From sailing to the South Atlantic to the final battle at Wireless Ridge, paratroopers have studied the Falklands Conflict with the soldiers who fought it.
Some 20 Falklands veterans from 2nd Battalion The Parachute Regiment (2 PARA) joined the current generation of paratroopers at Merville Barracks, Colchester for a study day to draw out lessons that can be applied to modern operations.
After the Argentine invasion of the Falkland Islands on 2 April 1982, both 2 and 3 PARA were deployed at short notice as part of the British task force sent to retake the islands. They landed at San Carlos on 21 May before fighting their way across the islands, with Argentine forces surrendering on 14 June.
The challenges faced by paratroopers in 1982 and the reasons for their success are relevant to 2 PARA in 2022, with the unit held at very high readiness to deploy on operations as part of 16 Air Assault Brigade Combat Team, the British Army’s global response force.
Paul Farrar, who was a captain in command of 2 PARA’s Patrols Platoon in 1982, said: “The overriding lesson we learnt from the Falklands was to expect the unexpected. As a battalion we were in good physical condition with shared experiences and excellent junior leadership we’d developed serving in Northern Ireland the year before. The Falklands was a ‘come as you are party’, we were happy to accept it on those terms and everyone did what was expected of them.
“The paratroopers of today are the same as we were in 1982 and I’m sure they could do what we did in the Falklands, but they’d do it differently. If you understand your role, have confidence in your skills and are motivated, then you can achieve anything.”

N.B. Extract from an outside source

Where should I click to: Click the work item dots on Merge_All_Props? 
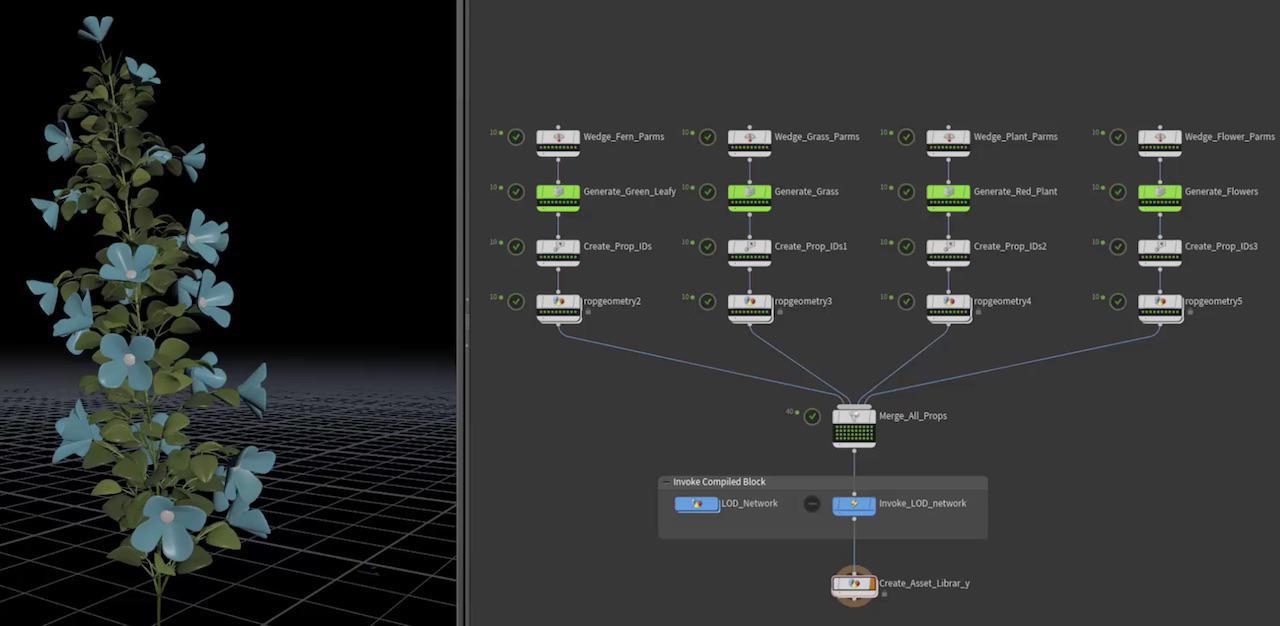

"If you understand your role, have confidence in your skills and are motivated, then you can achieve anything.” Paul Farrar
2 PARA Falklands veteran
Section commander Corporal Rob Evans said: “The Falklands is a proud part of The Parachute Regiment’s history – these guys are who we look up to, and it’s fascinating to hear their stories firsthand and just to be able to shake their hands.
“It was interesting to hear a platoon commander’s perspective that fighting is the easy part, the challenge is keeping morale up when everyone is tired, wet, cold and there isn’t much information about what’s happening next. As the only officer, the platoon is looking to him for everything. If as a section commander I can look after my blokes to give the boss some space, that helps the whole platoon do its job.”
Last August the 33-year-old from Liverpool was in the 2 PARA Battlegroup deployed on Operation Pitting, the evacuation of Afghanistan.
“I would love to come back in 40 years to talk to the next generation about what we did in Kabul,” he said. “It was very different to the Falklands, but I can recognise a lot of what is being said about 1982 in my experiences.”
“I would love to come back in 40 years to talk to the next generation about what we did in Kabul. It was very different to the Falklands, but I can recognise a lot of what is being said about 1982 in my experiences.” Corporal Rob Evans
Forty-two members of The Parachute Regiment and attached personnel were killed and 95 wounded in the Falklands. Among 71 medals awarded, two Victoria Crosses were posthumously awarded to Lt Col ‘H’ Jones, the Commanding Officer 2 PARA, and 3 PARA’s Sgt Ian McKay. The Parachute Regiment was conferred with the battle honours of Falkland Island 1982, Goose Green, Mount Longdon and Wireless Ridge.